I retitled and re-worded this a bit and sent it to jerry brown to help him fix kali-fornia. no reply yet.

“Directive 10-289
In the name of the general welfare, to protect the people’s security, to achieve full equality and total stability, it is decreed for the duration of the national emergency that:
Point One. All workers, wage earners and employees of any kind whatsoever shall henceforth be attached to their jobs and shall not leave nor be dismissed nor change employment, under penalty of a term in jail. The penalty shall be determined by the Unification Board, such Board to be appointed by the Bureau of Economic Planning and National Resources. All persons reaching the age of twenty-one shall report to the Unification Board, which shall assign them to where, in its opinion, their services will best serve the interests of the nation.
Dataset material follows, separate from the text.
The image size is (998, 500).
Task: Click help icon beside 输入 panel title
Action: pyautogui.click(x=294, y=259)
Point Two. All industrial, commercial, manufacturing and business establishments of any nature whatsoever shall henceforth remain in operation, and the owners of such establishments shall not quit nor leave nor retire, nor close, sell or transfer their business, under pentalty of the nationalization of their establishment and of any and all of their property.
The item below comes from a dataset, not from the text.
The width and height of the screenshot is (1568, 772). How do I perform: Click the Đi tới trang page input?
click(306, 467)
Point Three. All patents and copyrights, pertaining to any devices, inventions, formulas, processes and works of any nature whatsoever, shall be turned over to the nation as a patriotic emergency gift by means of Gift Certificates to be signed voluntarily by the owners of all such patents and copyrights. The Unification Board shall then license the use of such patents and copyrights to all applicants, equally and without discrimination, for the purpose of eliminating monopolistic practices, discarding obsolete products and making the best available to the whole nation. No trademarks, brand names or copyrighted titles shall be used. Every formerly patented product shall be known by a new name and sold by all manufacturers under the same name, such name to be selected by the Unification Board. All private trademarks and brand names are hereby abolished.

Point Four. No new devices, inventions, products, or goods of any nature whatsoever, not now on the market, shall be produced, invented, manufacturerd or sold afer the date of this directive. The Office of Patents and Copyrights is hereby suspended.
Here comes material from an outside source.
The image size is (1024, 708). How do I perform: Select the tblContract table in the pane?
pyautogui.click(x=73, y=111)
Point Five. Every establishment, concern, corporation or person engaged in production of any nature whatsoever shall henceforth produce the same amount of goods per year as it, they or he produced during the Basic Year, no more and no less. The year to be known as the Basic or Yardstick Year is to be the year ending on the date of this directive. Over or under production shall be fined, such fines to be determined by the Unification Barod.

Point Six. Every person of any age, sex, class or income, shall henceforth spend the same amount of money on the purchase of goods per year as he or she spent during the Basic Year, no more and no less. Over or under purchasing shall be fined, such fines to be determined by the Unification Board.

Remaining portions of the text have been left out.